▶ _Exercise goal_: Please explain, in one to three sentences, why the forum thread below says the Jtek handlebar end shifters for Shimano 7- and 8-speed hubs aren't currently an option.

··· Page text

# Any with Bar end shifters?



## Haroldlikesbikes (Jan 3, 2006)

Will any of the currently available IG hubs work with bar end shifters? I was thinking maybe an Indexed Shimano.


----------



## john_dalhart (Nov 6, 2009)

Is there an existing handlebar end shifter intended for a derailleur drivetrain that happens to index perfectly for an IGH? No.

Any three-speed IGH is straightforward to shift with nearly any handlebar end shifter.

The Jtek handlebar end shifters for Shimano 7- and 8-speed and Sturmey 8-speed hubs are at last word still out of production, but with a promise of returning to production in the future.

Sturmey-Archer's S3X comes with a handlebar end shifter. Sturmey has announced upcoming handlebar end shifters for their other three- and five- speed hubs.

HTH,
JD


----------



## kikinik (Aug 8, 2008)

······
··· Recorded data

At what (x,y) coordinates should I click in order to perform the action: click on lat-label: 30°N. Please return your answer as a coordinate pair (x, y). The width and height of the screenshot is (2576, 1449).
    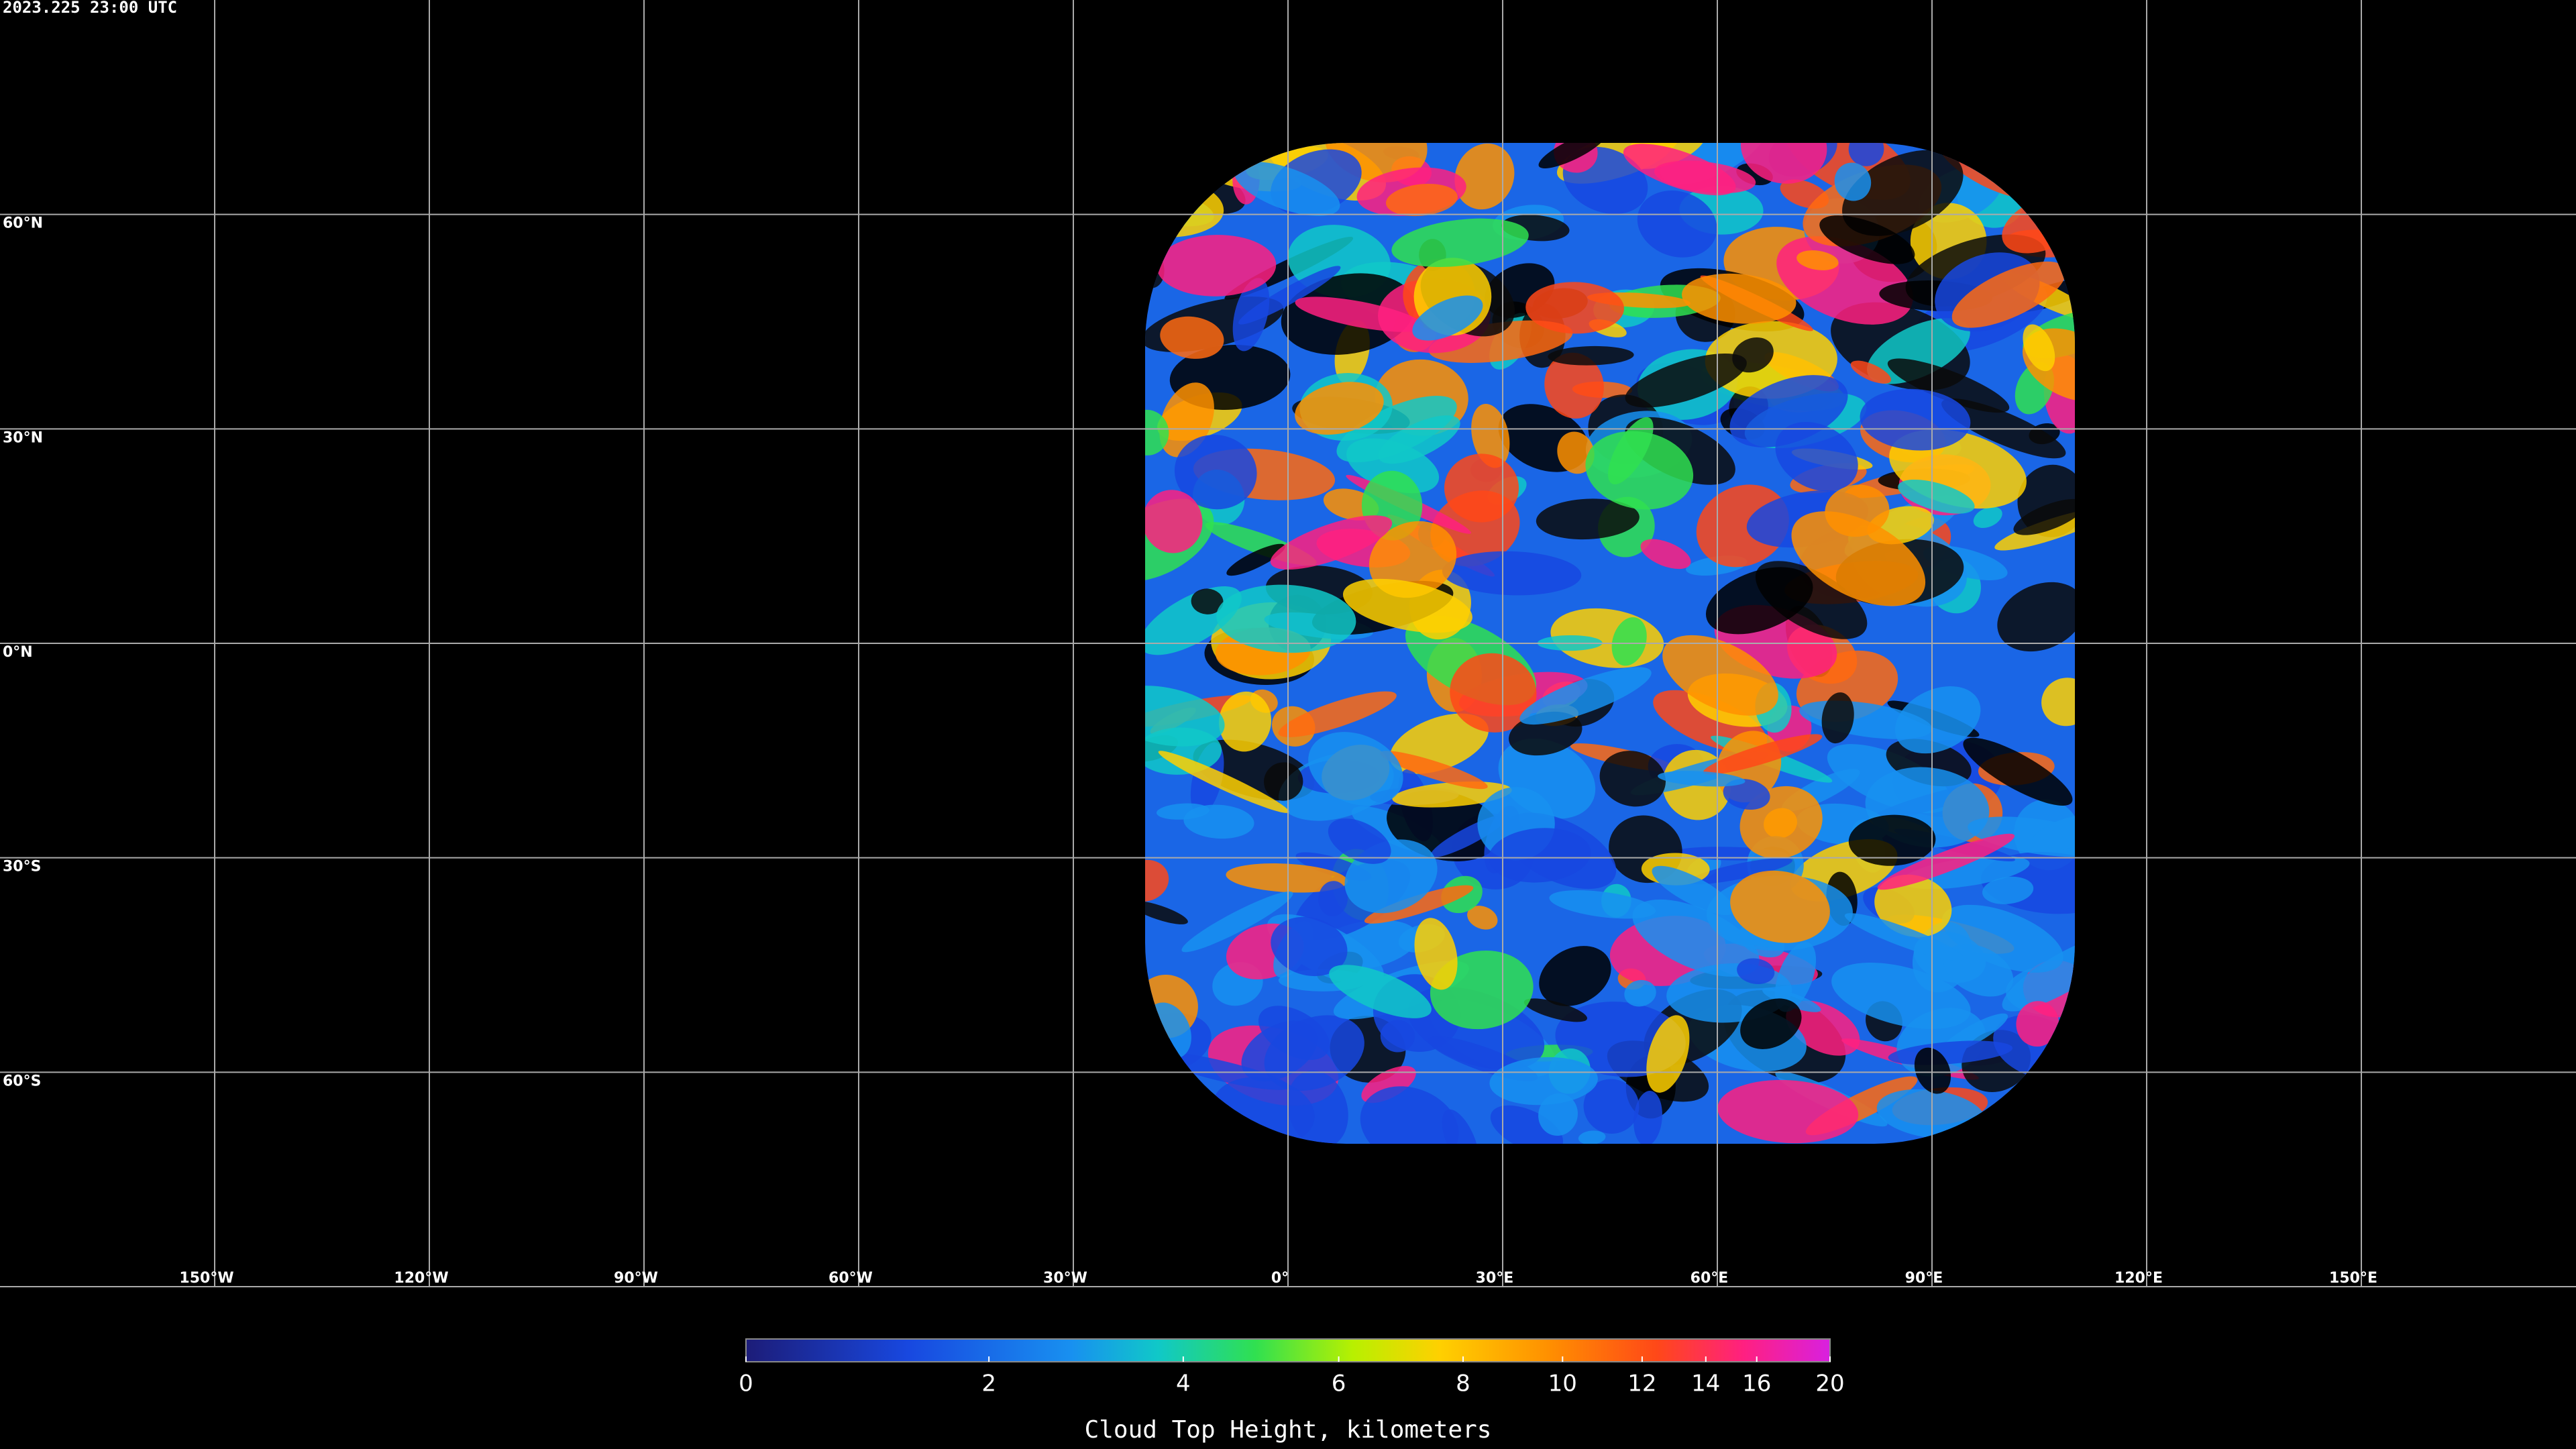
    Looking at the image, I should click on (23, 437).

······

▶ _Result of the exercise_: At last word, the Jtek handlebar end shifters are still out of production. The reply adds that they are promised to return to production in the future.